Unlike 2000, many tech companies today have real revenues and scale. They’re earning tens of millions in revenue, or have tens of millions of eyeballs that they can monetize at some level. Will the scale of monetization be such that it produces positive unit economics for the startups? That’s what 2016 will lay bare.
A few of these later stage companies are already profitable. With the technology market trending down and a coming vacuum of private financing, it just means that their margins might be less than optimal. Instead of a company earning $100M in revenue it might only earn $50M because it has to cut its R&D on new product. Fundamentally it’s a small discrepancy because both outcomes produce relatively large companies, though it’s probably the difference between a founder having some ownership and looking for a new job if the company took “venture” capital.

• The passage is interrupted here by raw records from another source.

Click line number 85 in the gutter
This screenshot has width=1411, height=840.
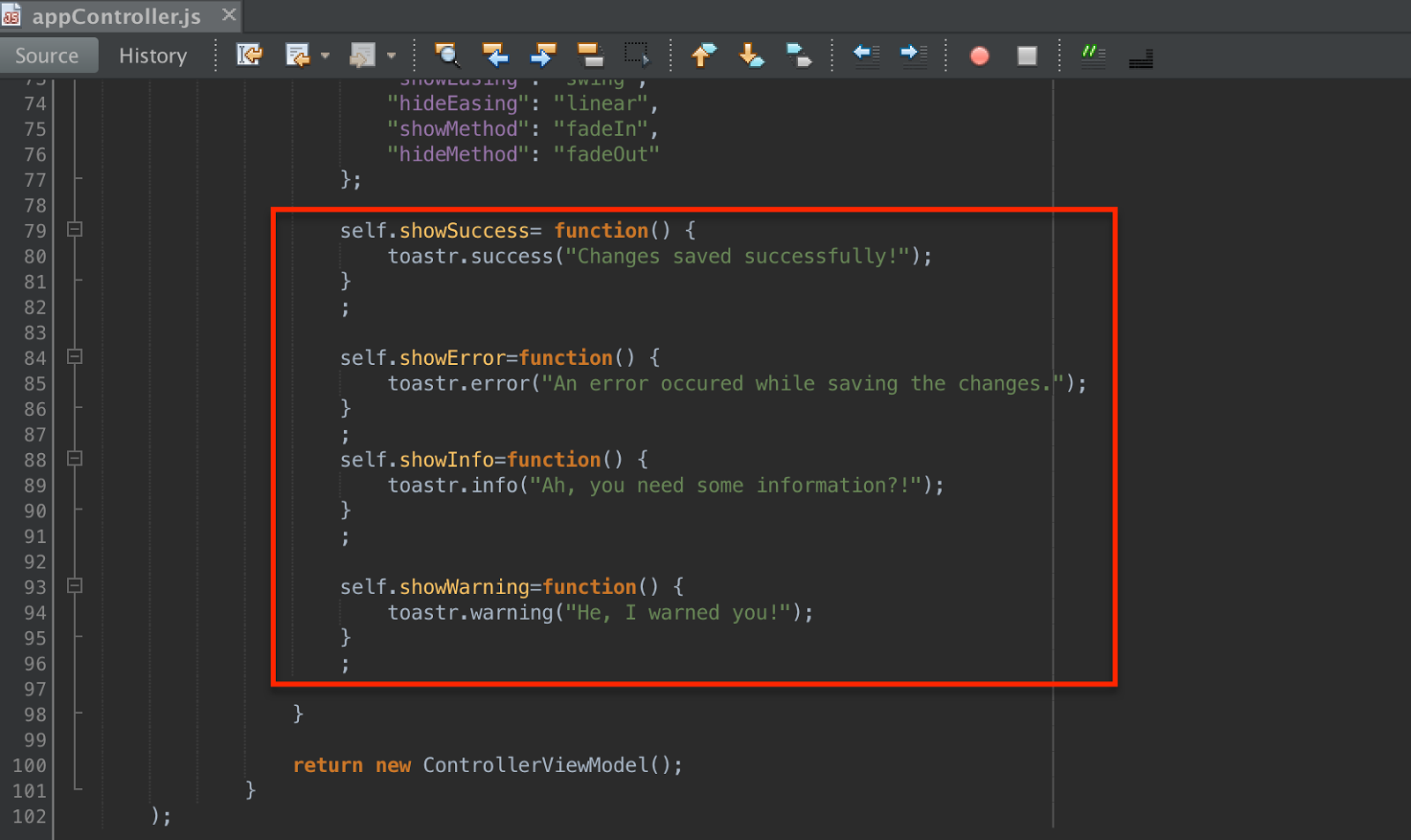(34, 383)
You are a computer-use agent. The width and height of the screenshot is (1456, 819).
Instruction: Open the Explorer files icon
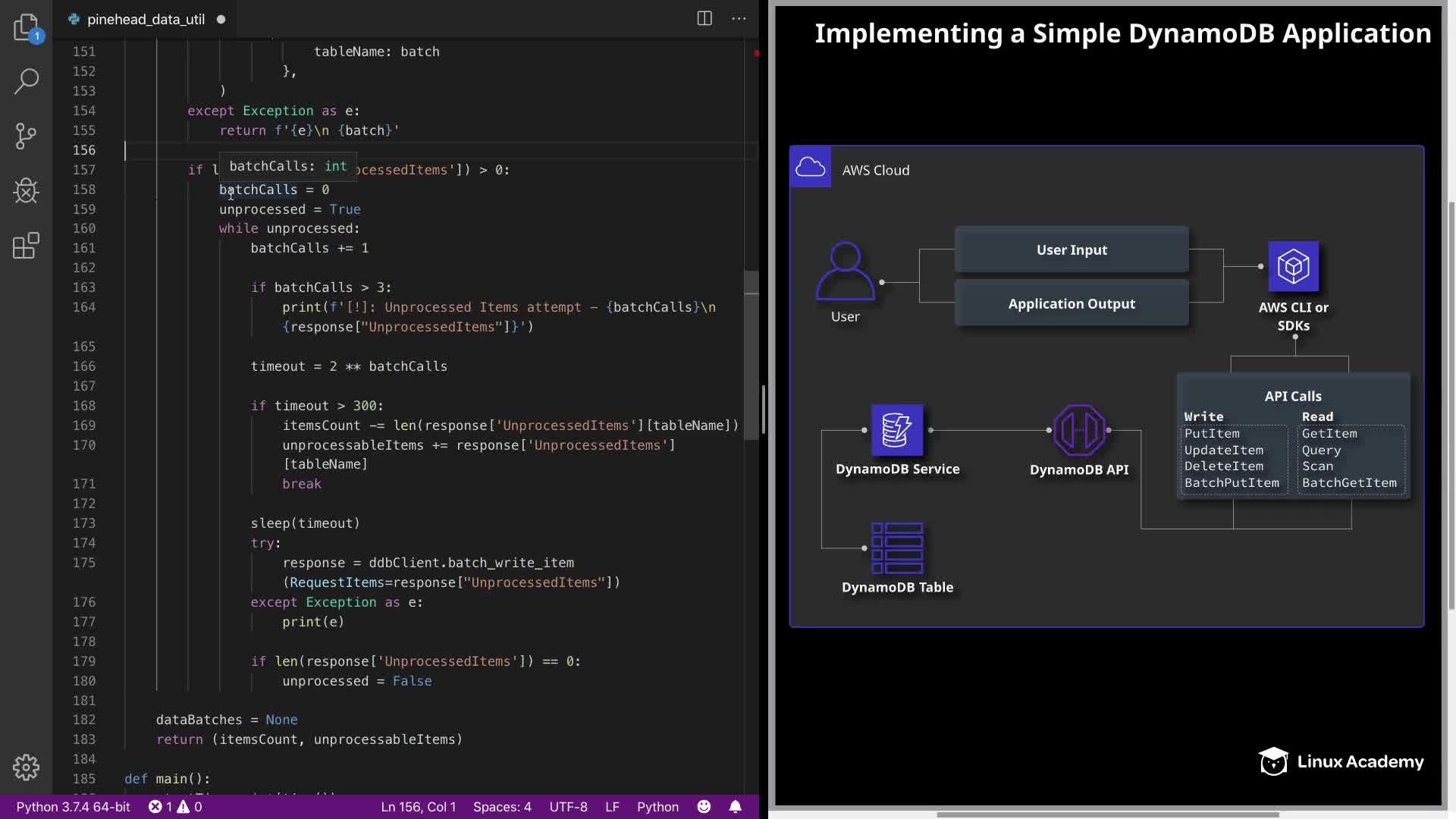[27, 27]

But what about startups with inherently low profitability? How much wiggle room is there once venture funds pull back? Think about it this way: Google earns 60% gross margin. If that margin sinks to 20% it’s still above water. But what happens to a startup that’s expected to earn a low margin ( like 10%) at scale when venture capital stops subsidizing the business model?
This is the conundrum I expect cloud POS companies will face in the very near future. POS is a very low margin business. Cloud POS has made margins fall even lower. The name of the game in cloud POS is to decrease the upfront cost of ownership and make money as a platform. It’s the right idea, but without the financing to see it through to scale it’s an utter disaster. And by scale, I mean 20+ years since it will take any POS company several decades to reach enough customers for a platform play.

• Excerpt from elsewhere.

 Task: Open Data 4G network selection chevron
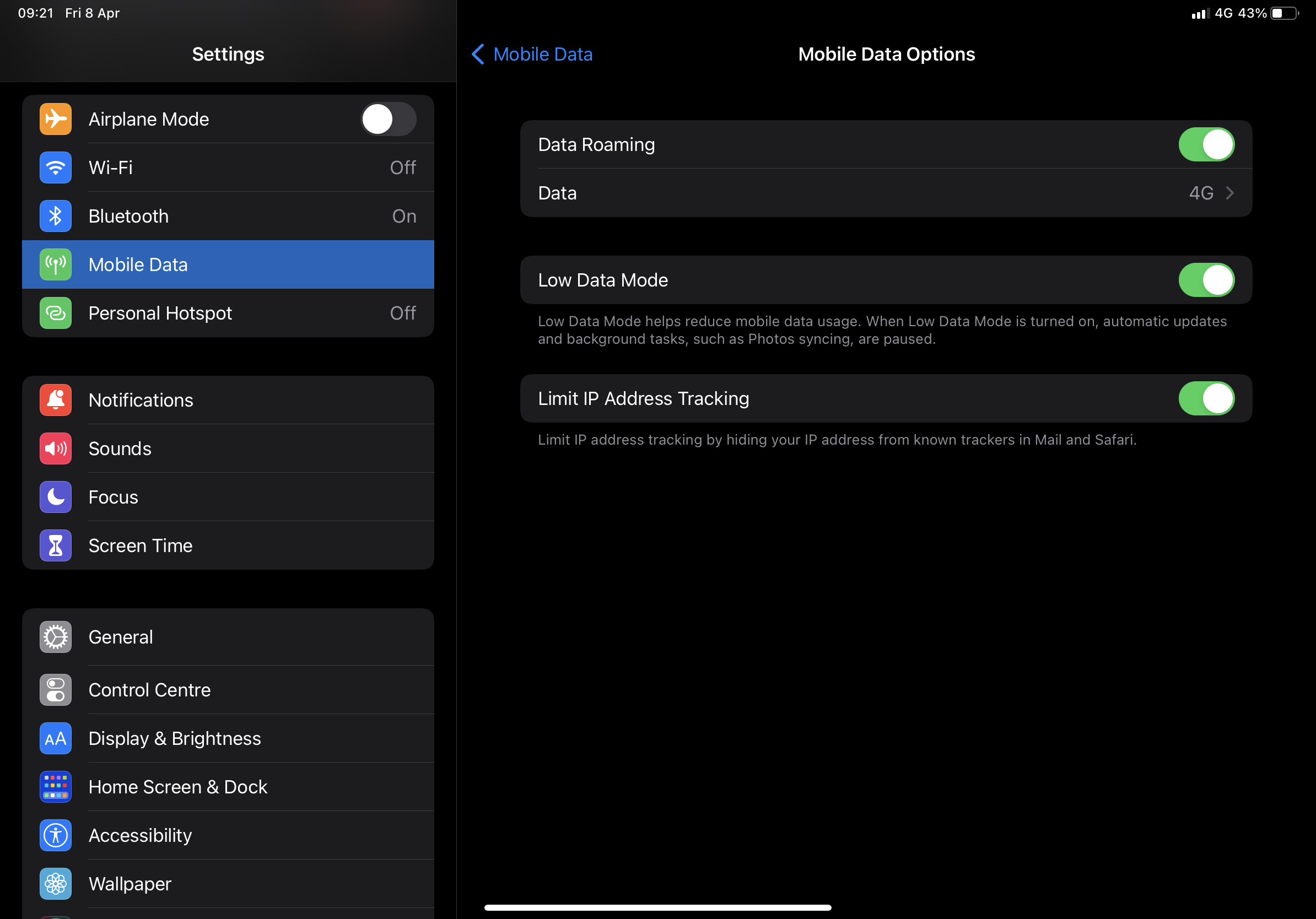point(1229,193)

A big problem is that there are just too many cloud POS systems out there. I blame software. Developing software has never been easier. Don’t believe me? Give me $5,000 and an Elance account and I’ll come back with a working POS in 3 weeks. The product might be complete crap once you get under the hood, but I’ll have one to sell.

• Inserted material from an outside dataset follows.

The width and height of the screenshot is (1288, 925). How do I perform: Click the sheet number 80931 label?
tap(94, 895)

Cloud POS is also having a difficult time with its distribution model. First it spent a lot of money on SEO and handled all the sales directly. Investors realized this was the definition of linear – not exponential – growth, and told the POS companies to build a channel. Well, cloud discovered what legacy POS companies have been frustrated with for decades: very few resellers can actually sell product at a repeatable rate. With no ability to control the channel, cloud POS companies turned to a referral model, whereby payment processors would send POS companies merchant referrals. This last effort is still being sussed out, but the data I have shows that the rate of growth remains linear with a pretty low constant.
Ultimately product is not the hard part about brick and mortar: distribution is. It’s at least 80% of your cost structure. Few people really seem to understand why it took Micros 35 years to scale to only 60K restaurants. It’s a very competitive world with low margins, high churn, and customers who look at you as a cost center.
I expect cloud POS consolidation soon. I think payment processors will continue acquiring cloud POS so they have something sticky to offer merchants, preventing churn in their core processing business. This will fit well with many cloud POS companies who are struggling to support themselves. However, most processors don’t know the value of POS, nor how to sell product on value, and that shall be a fun dance to observe.
The irony in all of this is that cloud POS will need to rely on the POS models of old. Since cloud POS is so cheap it is betting on selling additional products to merchants who use its POS. Who ultimately builds, sells and supports these additional products is moot: can the merchant afford them? Cloud POS’s current customers are very small merchants (sub $500K/year revenues). They aren’t going to pay for analytics or marketing. For cloud POS to be successful, it will need to convert chains and large independent merchants.
The makeup of the decision makers at chains and larger merchants are not young, 20-something Stanford grads. They don’t really understand technology, but they get relationships. They know that it took their current POS rep three years to prove his worth before they even entertained the notion of switching systems.
These kinds of sales take time. It takes feet on the street and solid rapports. It takes a business model that incentivizes the sales person to make the sale… which is hard to do with cloud pricing today. Ultimately, it takes ingredients that the cloud POS were created to eliminate. Yes, in a generation merchants will do self-discovery and buy their POS online, just like they do most everything else these days. But then is not now. And I don’t know if current cloud investors will wait a generation to see it through.